To make it easier for developers to expose their local services to the Internet while developing them, ngrok is now providing them the possibility to create and use one static domain for free, instead of relying on time-limited, random domains.
Ngrok domains are often used, e.g., to make an under-development API running on a developer’s machine accessible to testers or other developers so they can use it from a different machine not belonging to the same intranet/extranet.
Ngrok has long offered a free tier to its users, albeit with some limitations. In particular, the tunnel link associated to a free account expires after eight hours, which requires the ngrok service to be restarted to set up a new tunnel, ensuing in the creation of a new random domain to use to access the exposed service.
Static domains are unique domains that are yours and don’t change. With your free static domain, you can focus on developing your application, and no longer need to worry about broken links caused by agent restarts. There’s no need to constantly keep updating webhook providers or mobile apps with new URLs or send new links to your team.
Free static domains should not be confused with custom domains, also known as “branded” domains, which remain a premium feature. A static domain is a subdomain of one of number of ngrok-owned domains, such as ngrok.io
, ngrok-free.app
and others, and have thus the form panda-new-kit.ngrok-free.app
, whereas a non-static domain includes a randomly generated ID, such as 85ee564738gc.ngrok.io
. Setting up a custom domain is a slightly more complex process, requiring some configuration on both ngrok’s and your DNS provider’s side.

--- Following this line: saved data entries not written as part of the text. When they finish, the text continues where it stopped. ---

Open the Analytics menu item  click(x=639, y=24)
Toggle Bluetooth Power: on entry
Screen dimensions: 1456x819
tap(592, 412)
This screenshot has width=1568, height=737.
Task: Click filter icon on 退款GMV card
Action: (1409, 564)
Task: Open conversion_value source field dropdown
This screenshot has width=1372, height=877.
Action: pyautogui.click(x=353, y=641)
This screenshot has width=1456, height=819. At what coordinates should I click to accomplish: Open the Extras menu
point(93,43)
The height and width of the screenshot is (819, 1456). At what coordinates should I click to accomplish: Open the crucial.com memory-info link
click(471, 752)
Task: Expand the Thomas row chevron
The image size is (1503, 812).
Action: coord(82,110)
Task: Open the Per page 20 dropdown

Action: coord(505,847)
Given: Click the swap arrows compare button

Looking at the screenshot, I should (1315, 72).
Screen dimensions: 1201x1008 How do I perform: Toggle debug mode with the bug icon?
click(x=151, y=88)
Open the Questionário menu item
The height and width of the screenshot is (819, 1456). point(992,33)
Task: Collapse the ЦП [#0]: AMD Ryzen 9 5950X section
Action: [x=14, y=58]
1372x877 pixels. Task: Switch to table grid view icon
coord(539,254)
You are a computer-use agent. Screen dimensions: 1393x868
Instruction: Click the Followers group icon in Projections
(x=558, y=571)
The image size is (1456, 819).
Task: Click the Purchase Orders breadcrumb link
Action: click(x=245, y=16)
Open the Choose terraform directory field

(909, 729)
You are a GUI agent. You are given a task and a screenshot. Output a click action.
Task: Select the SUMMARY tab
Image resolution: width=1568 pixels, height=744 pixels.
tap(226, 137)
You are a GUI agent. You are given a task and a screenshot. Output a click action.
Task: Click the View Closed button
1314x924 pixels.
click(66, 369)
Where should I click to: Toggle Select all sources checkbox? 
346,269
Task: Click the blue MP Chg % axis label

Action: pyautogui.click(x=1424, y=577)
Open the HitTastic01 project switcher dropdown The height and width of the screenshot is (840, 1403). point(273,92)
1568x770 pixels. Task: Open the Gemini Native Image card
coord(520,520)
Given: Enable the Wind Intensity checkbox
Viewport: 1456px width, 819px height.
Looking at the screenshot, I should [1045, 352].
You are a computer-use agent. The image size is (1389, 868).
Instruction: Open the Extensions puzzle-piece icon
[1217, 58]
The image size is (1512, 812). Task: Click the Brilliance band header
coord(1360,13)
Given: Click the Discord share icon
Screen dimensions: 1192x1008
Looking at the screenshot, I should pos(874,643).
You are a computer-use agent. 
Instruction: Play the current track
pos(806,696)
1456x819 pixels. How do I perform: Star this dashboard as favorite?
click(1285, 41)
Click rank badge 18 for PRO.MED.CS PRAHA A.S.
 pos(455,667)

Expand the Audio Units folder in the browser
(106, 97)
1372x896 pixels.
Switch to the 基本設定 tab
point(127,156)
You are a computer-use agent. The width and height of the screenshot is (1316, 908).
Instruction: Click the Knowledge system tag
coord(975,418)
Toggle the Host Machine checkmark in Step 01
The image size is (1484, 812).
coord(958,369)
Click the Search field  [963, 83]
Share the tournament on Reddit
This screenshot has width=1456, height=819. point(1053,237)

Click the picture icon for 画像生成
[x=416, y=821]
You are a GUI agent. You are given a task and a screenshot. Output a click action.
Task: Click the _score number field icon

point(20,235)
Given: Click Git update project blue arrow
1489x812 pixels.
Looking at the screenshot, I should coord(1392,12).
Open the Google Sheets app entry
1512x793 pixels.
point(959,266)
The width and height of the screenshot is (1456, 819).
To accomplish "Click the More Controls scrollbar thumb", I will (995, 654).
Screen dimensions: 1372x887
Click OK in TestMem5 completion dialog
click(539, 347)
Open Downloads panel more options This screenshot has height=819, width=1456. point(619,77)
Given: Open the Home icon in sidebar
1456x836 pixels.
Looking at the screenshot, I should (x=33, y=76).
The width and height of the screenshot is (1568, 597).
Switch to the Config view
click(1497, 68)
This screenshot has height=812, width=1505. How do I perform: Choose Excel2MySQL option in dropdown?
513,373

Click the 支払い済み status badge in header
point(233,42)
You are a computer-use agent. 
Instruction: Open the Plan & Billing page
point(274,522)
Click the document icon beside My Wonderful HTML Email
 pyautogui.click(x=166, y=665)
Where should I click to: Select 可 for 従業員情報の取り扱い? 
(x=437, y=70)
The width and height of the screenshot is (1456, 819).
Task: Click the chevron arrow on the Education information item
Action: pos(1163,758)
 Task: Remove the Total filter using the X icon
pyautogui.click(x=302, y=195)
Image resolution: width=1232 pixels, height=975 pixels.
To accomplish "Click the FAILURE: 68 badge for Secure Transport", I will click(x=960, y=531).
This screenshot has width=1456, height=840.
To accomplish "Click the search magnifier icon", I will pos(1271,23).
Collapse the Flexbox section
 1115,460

The first step to set up a static domain with your free ngrok account is heading to your ngrok dashboard to create a new Cloud Edge domain. This will provide a URL you can use from the ngrok CLI to create the tunnel:
ngrok http -–domain=panda-new-kit.ngrok-free.app 80
or, alternatively, via any of the ngrok Agent SDKs, which are available for a variety of languages including go, rust, and others.
As a last note, a static ngrok domain also enables using ngrok’s Kubernetes Ingress Controller, which can be seen as a Kubernetes-native API wrapped around ngrok’s platform to provide public and secure ingress traffic to k8s services.